(Items from a dataset)
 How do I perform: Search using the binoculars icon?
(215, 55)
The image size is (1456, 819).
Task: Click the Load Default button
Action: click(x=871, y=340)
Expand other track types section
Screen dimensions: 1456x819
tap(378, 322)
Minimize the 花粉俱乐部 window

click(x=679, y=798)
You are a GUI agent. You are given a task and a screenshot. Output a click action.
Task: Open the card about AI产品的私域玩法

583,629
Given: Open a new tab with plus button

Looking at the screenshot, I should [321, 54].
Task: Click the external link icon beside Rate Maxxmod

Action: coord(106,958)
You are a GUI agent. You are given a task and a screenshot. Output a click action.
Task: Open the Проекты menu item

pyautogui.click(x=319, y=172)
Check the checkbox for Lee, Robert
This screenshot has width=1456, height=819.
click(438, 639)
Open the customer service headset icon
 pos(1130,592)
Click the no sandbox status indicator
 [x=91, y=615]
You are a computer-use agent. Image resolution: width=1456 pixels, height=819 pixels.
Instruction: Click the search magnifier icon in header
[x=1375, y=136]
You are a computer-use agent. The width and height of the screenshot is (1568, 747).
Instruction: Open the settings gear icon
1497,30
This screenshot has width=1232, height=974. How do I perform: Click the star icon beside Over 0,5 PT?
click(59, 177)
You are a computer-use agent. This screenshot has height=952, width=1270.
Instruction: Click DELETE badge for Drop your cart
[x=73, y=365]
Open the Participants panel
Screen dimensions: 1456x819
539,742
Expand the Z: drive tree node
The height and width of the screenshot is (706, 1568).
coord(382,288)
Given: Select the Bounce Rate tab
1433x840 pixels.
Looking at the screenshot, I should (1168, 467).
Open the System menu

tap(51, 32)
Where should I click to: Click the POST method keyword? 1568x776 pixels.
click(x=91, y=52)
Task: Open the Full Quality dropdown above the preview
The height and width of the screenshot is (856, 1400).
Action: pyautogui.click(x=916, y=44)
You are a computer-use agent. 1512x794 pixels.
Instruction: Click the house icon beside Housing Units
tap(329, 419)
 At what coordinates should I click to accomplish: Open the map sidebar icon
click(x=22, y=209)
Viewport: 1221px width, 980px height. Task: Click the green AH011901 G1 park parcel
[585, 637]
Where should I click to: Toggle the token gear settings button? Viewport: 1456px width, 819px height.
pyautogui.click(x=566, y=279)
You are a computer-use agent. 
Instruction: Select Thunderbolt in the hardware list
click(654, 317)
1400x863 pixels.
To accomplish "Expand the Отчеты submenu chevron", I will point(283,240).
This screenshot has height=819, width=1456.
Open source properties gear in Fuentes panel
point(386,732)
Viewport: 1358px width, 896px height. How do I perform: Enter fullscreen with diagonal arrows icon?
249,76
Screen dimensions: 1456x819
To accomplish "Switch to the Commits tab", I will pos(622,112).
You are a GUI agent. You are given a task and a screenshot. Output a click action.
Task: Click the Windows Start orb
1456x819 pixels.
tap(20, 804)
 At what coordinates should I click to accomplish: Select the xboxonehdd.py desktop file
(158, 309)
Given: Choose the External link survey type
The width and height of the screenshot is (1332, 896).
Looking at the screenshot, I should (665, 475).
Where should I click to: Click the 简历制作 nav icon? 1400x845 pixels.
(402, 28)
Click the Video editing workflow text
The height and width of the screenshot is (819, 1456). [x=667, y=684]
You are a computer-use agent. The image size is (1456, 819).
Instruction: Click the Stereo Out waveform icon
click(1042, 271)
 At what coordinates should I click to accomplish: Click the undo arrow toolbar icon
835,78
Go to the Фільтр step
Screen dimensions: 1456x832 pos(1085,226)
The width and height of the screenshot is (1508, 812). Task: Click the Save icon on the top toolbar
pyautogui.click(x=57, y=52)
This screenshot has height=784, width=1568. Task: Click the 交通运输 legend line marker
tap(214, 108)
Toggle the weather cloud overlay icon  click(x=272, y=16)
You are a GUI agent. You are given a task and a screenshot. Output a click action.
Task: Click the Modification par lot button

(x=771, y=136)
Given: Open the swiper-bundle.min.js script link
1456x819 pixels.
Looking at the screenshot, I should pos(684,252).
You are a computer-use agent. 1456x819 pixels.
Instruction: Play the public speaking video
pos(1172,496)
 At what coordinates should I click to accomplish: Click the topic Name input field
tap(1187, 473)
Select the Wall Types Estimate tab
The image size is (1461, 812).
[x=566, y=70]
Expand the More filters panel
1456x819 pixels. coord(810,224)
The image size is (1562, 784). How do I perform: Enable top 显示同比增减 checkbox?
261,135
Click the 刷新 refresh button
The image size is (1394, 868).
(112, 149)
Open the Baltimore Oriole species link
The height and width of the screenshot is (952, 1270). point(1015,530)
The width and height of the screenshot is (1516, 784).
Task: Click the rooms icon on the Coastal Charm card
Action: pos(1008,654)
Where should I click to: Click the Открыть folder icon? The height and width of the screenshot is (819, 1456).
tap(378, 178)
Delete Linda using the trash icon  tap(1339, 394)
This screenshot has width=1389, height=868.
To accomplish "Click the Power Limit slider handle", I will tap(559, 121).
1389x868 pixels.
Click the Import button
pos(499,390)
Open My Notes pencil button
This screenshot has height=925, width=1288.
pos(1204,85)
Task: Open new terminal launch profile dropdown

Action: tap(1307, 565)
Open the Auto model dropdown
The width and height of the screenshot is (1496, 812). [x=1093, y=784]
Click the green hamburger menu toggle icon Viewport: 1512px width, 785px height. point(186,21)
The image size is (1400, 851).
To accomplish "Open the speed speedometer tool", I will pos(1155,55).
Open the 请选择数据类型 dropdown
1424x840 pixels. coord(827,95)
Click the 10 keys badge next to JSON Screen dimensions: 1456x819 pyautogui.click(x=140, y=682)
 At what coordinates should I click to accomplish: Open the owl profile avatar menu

**Instructions to follow:** The records are to be repeated in full, exactly as they stand.

**Exercise answer:**
 How do I perform: Search using the binoculars icon?
(215, 55)
The image size is (1456, 819).
Task: Click the Load Default button
Action: click(x=871, y=340)
Expand other track types section
Screen dimensions: 1456x819
tap(378, 322)
Minimize the 花粉俱乐部 window

click(x=679, y=798)
You are a GUI agent. You are given a task and a screenshot. Output a click action.
Task: Open the card about AI产品的私域玩法

583,629
Given: Open a new tab with plus button

Looking at the screenshot, I should [321, 54].
Task: Click the external link icon beside Rate Maxxmod

Action: coord(106,958)
You are a GUI agent. You are given a task and a screenshot. Output a click action.
Task: Open the Проекты menu item

pyautogui.click(x=319, y=172)
Check the checkbox for Lee, Robert
This screenshot has width=1456, height=819.
click(438, 639)
Open the customer service headset icon
 pos(1130,592)
Click the no sandbox status indicator
 [x=91, y=615]
You are a computer-use agent. Image resolution: width=1456 pixels, height=819 pixels.
Instruction: Click the search magnifier icon in header
[x=1375, y=136]
You are a computer-use agent. The width and height of the screenshot is (1568, 747).
Instruction: Open the settings gear icon
1497,30
This screenshot has width=1232, height=974. How do I perform: Click the star icon beside Over 0,5 PT?
click(59, 177)
You are a computer-use agent. This screenshot has height=952, width=1270.
Instruction: Click DELETE badge for Drop your cart
[x=73, y=365]
Open the Participants panel
Screen dimensions: 1456x819
539,742
Expand the Z: drive tree node
The height and width of the screenshot is (706, 1568).
coord(382,288)
Given: Select the Bounce Rate tab
1433x840 pixels.
Looking at the screenshot, I should (1168, 467).
Open the System menu

tap(51, 32)
Where should I click to: Click the POST method keyword? 1568x776 pixels.
click(x=91, y=52)
Task: Open the Full Quality dropdown above the preview
The height and width of the screenshot is (856, 1400).
Action: pyautogui.click(x=916, y=44)
You are a computer-use agent. 1512x794 pixels.
Instruction: Click the house icon beside Housing Units
tap(329, 419)
 At what coordinates should I click to accomplish: Open the map sidebar icon
click(x=22, y=209)
Viewport: 1221px width, 980px height. Task: Click the green AH011901 G1 park parcel
[585, 637]
Where should I click to: Toggle the token gear settings button? Viewport: 1456px width, 819px height.
pyautogui.click(x=566, y=279)
You are a computer-use agent. 
Instruction: Select Thunderbolt in the hardware list
click(654, 317)
1400x863 pixels.
To accomplish "Expand the Отчеты submenu chevron", I will point(283,240).
This screenshot has height=819, width=1456.
Open source properties gear in Fuentes panel
point(386,732)
Viewport: 1358px width, 896px height. How do I perform: Enter fullscreen with diagonal arrows icon?
249,76
Screen dimensions: 1456x819
To accomplish "Switch to the Commits tab", I will pos(622,112).
You are a GUI agent. You are given a task and a screenshot. Output a click action.
Task: Click the Windows Start orb
1456x819 pixels.
tap(20, 804)
 At what coordinates should I click to accomplish: Select the xboxonehdd.py desktop file
(158, 309)
Given: Choose the External link survey type
The width and height of the screenshot is (1332, 896).
Looking at the screenshot, I should (665, 475).
Where should I click to: Click the 简历制作 nav icon? 1400x845 pixels.
(402, 28)
Click the Video editing workflow text
The height and width of the screenshot is (819, 1456). [x=667, y=684]
You are a computer-use agent. The image size is (1456, 819).
Instruction: Click the Stereo Out waveform icon
click(1042, 271)
 At what coordinates should I click to accomplish: Click the undo arrow toolbar icon
835,78
Go to the Фільтр step
Screen dimensions: 1456x832 pos(1085,226)
The width and height of the screenshot is (1508, 812). Task: Click the Save icon on the top toolbar
pyautogui.click(x=57, y=52)
This screenshot has height=784, width=1568. Task: Click the 交通运输 legend line marker
tap(214, 108)
Toggle the weather cloud overlay icon  click(x=272, y=16)
You are a GUI agent. You are given a task and a screenshot. Output a click action.
Task: Click the Modification par lot button

(x=771, y=136)
Given: Open the swiper-bundle.min.js script link
1456x819 pixels.
Looking at the screenshot, I should pos(684,252).
You are a computer-use agent. 1456x819 pixels.
Instruction: Play the public speaking video
pos(1172,496)
 At what coordinates should I click to accomplish: Click the topic Name input field
tap(1187, 473)
Select the Wall Types Estimate tab
The image size is (1461, 812).
[x=566, y=70]
Expand the More filters panel
1456x819 pixels. coord(810,224)
The image size is (1562, 784). How do I perform: Enable top 显示同比增减 checkbox?
261,135
Click the 刷新 refresh button
The image size is (1394, 868).
(112, 149)
Open the Baltimore Oriole species link
The height and width of the screenshot is (952, 1270). point(1015,530)
The width and height of the screenshot is (1516, 784).
Task: Click the rooms icon on the Coastal Charm card
Action: pos(1008,654)
Where should I click to: Click the Открыть folder icon? The height and width of the screenshot is (819, 1456).
tap(378, 178)
Delete Linda using the trash icon  tap(1339, 394)
This screenshot has width=1389, height=868.
To accomplish "Click the Power Limit slider handle", I will tap(559, 121).
1389x868 pixels.
Click the Import button
pos(499,390)
Open My Notes pencil button
This screenshot has height=925, width=1288.
pos(1204,85)
Task: Open new terminal launch profile dropdown

Action: tap(1307, 565)
Open the Auto model dropdown
The width and height of the screenshot is (1496, 812). [x=1093, y=784]
Click the green hamburger menu toggle icon Viewport: 1512px width, 785px height. point(186,21)
The image size is (1400, 851).
To accomplish "Open the speed speedometer tool", I will pos(1155,55).
Open the 请选择数据类型 dropdown
1424x840 pixels. coord(827,95)
Click the 10 keys badge next to JSON Screen dimensions: 1456x819 pyautogui.click(x=140, y=682)
 At what coordinates should I click to accomplish: Open the owl profile avatar menu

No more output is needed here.